Educators do not believe that all learners are the same. Yet visits to schools throughout the world might convince us otherwise. Too often, educators continue to treat all learners alike while paying lip service to the principle of diversity. Teachers know that students learn in different ways; the experience in the classroom confirms this every day. In addition, well-accepted theories and extensive research illustrate and document learning differences. Most educators can talk about learning differences, whether by the name of learning styles, cognitive styles, psychological type, or multiple intelligences. Learners bring their own individual approach, talents and interests to the learning situation. We also know that an individual learner's culture, family background, and socioeconomic level affect his or her learning. The context in which someone grows and develops has an important impact on learning. These beliefs, principles and theories have an important impact on the opportunities for success for every student in our schools.
Diversity, Uniformity and School Practices
Despite acknowledgment of important differences among learners, uniformity continues to dominate school practices. More than 50 years ago, Nathaniel Cantor observed that "the public elementary and high schools, and colleges, generally project what they consider to be the proper way of learning which is uniform for all students" (1946/1972, p. 102). In 50 years, too little has changed. Most schools still function as if all students were the same. Students use the same textbooks and the same materials for learning. They work at the same pace on the same quantity of material. They study the same content and work through the same curriculum on the same schedule. Teachers talk with whole groups of students, delivering the same information at the same time to everyone. And, of course, schools use the same tests for all to measure the success of the learning.

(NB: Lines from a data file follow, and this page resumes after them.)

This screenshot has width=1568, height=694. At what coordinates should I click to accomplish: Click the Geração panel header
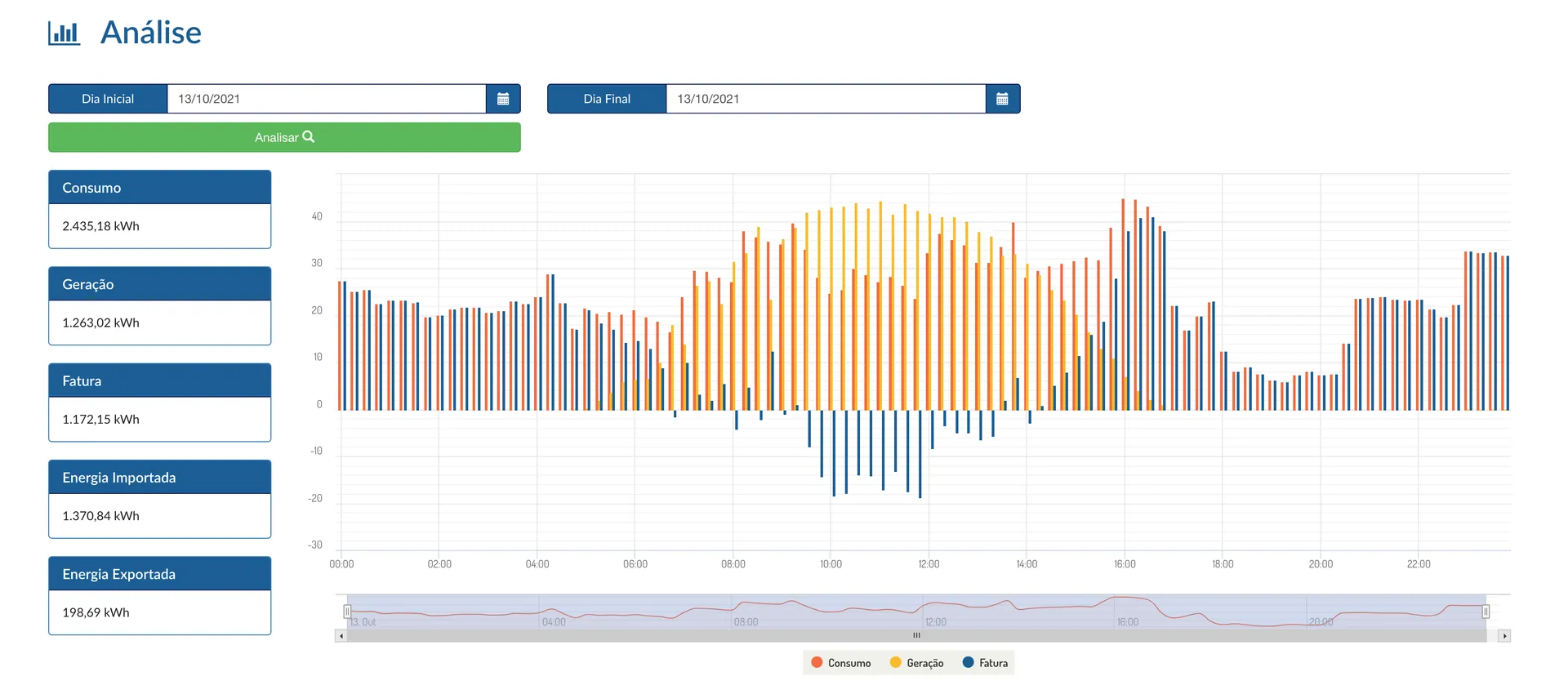[x=159, y=283]
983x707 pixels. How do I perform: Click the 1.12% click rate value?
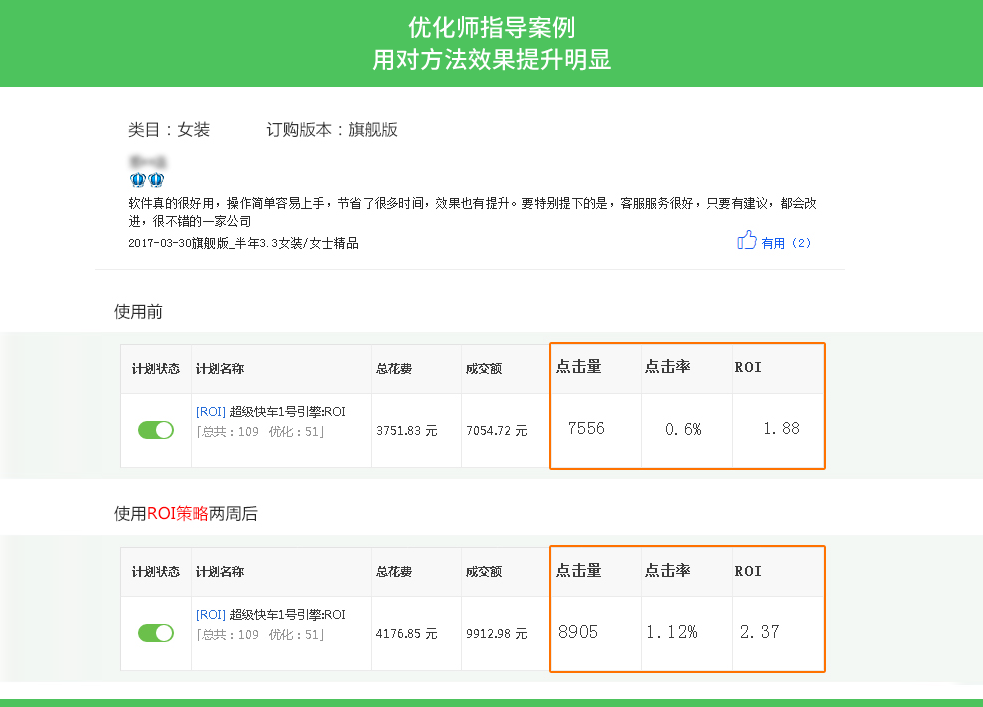[671, 632]
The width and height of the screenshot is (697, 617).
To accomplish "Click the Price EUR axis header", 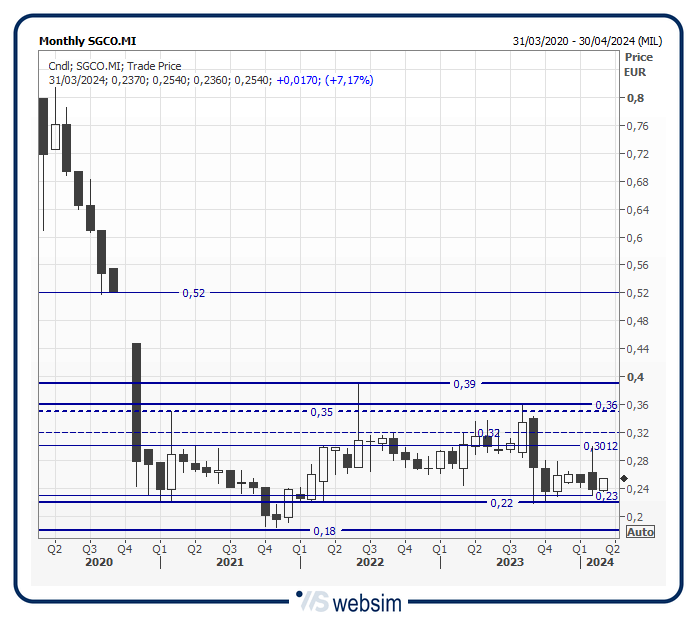I will click(x=637, y=65).
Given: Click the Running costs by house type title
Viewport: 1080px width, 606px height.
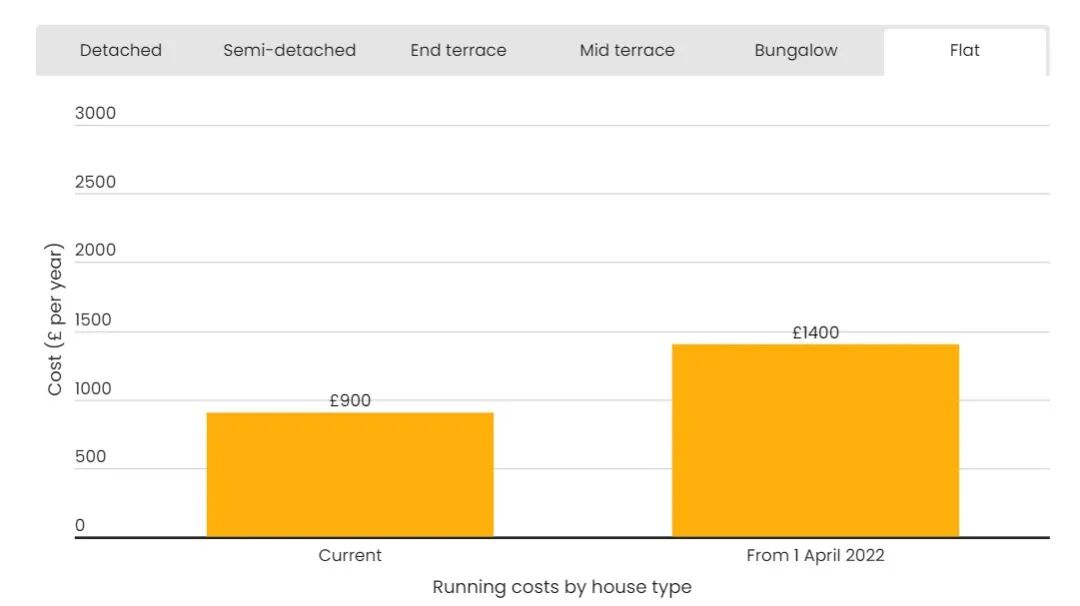Looking at the screenshot, I should tap(562, 587).
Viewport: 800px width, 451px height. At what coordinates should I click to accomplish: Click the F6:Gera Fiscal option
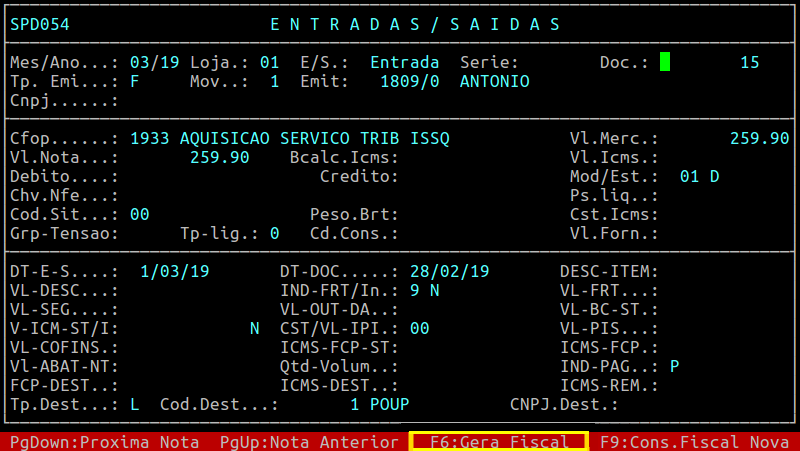click(x=498, y=441)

Is this kind of sameness always wrong? Surely, given the task of educating large numbers of people, efficiency justifies some consistency and uniformity in the process. Even more valid is the argument for general standards and equality across schools, districts, and states. This is a realistic perspective, but to better match beliefs about diversity with practice, we must address the imbalance between uniformity and diversity.
At present, schools are heavily biased toward uniformity over diversity. An appropriate balance must be determined thoughtfully with attention to beliefs, theories, and research rather than efficiency. We need to decide intentionally what should be uniform for all students and what should be diverse and strive toward putting into practice what we say we believe.
In one sense, the current imbalance is easily understood. Sameness is always easier to accommodate than difference, and education practices often have been developed to consciously promote the same education for all students. We have few teaching models that appropriately accommodate both consistent educational values and human diversity.
A clarification is needed here. Attention to diversity does not mean "anything goes." Honoring diversity does not imply a lack of clear beliefs and strong ...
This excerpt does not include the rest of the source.